Projectbeschrijving
Slechthorendheid in de kindertijd kan de verwerving van taalkennis en fonologische en lexicale representaties belemmeren, ondanks gehoorrevalidatie door vroege cochleaire implantatie of hoortoestellen. Zelfs bij mensen die taal normaal verwerven in de kindertijd en pas op latere leeftijd last krijgen van slechthorendheid, kan gehoorverlies de eenmaal verworven taalkennis aantasten.

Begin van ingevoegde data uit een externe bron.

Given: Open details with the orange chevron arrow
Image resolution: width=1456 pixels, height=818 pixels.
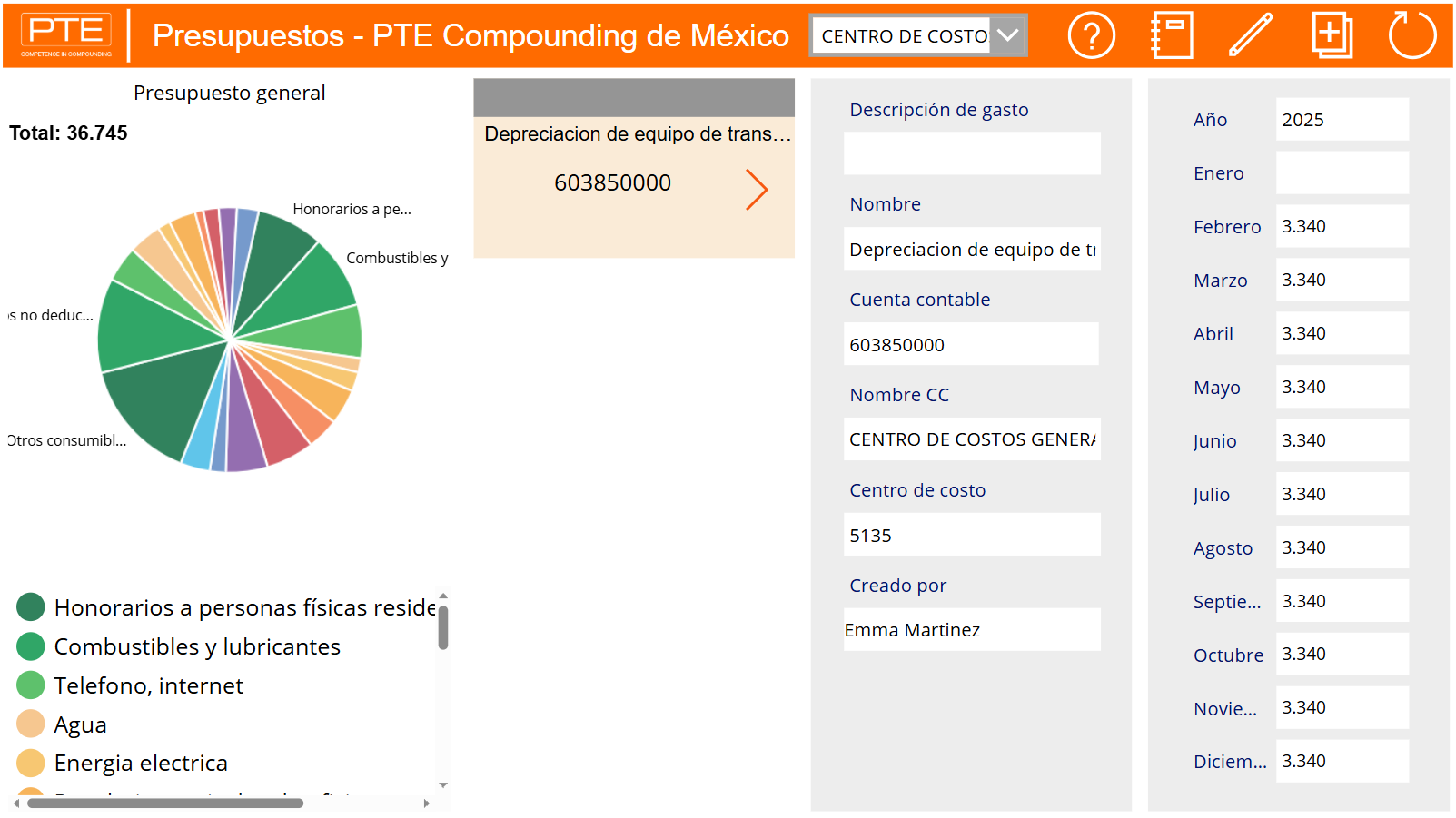Looking at the screenshot, I should pyautogui.click(x=757, y=190).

Om meer licht te werpen op de relaties tussen slechte auditieve input en taalprestaties, onderzoekt dit project relaties tussen uitgekristalliseerde taalkennis (in de vorm van receptieve woordenschatvaardigheden en fonotactische waarschijnlijkheidskennis), slechthorendheid en individuele cognitieve vaardigheden die het auditieve kortetermijngeheugen en fonologische representaties (auditieve of visuele niet-woordherhaling) en het werkgeheugen aftappen.
Dit onderzoek wordt gedaan bij oudere volwassenen met milde tot gemiddelde vormen van leeftijdsgerelateerd gehoorverlies en bij prelinguaal en postlinguaal dove CI-gebruikers (volwassenen en kinderen). Bij kinderen met gehoorverlies willen we ook het verband onderzoeken tussen niet-woordherhalingsvaardigheden, woordenschat en het proces van leren lezen.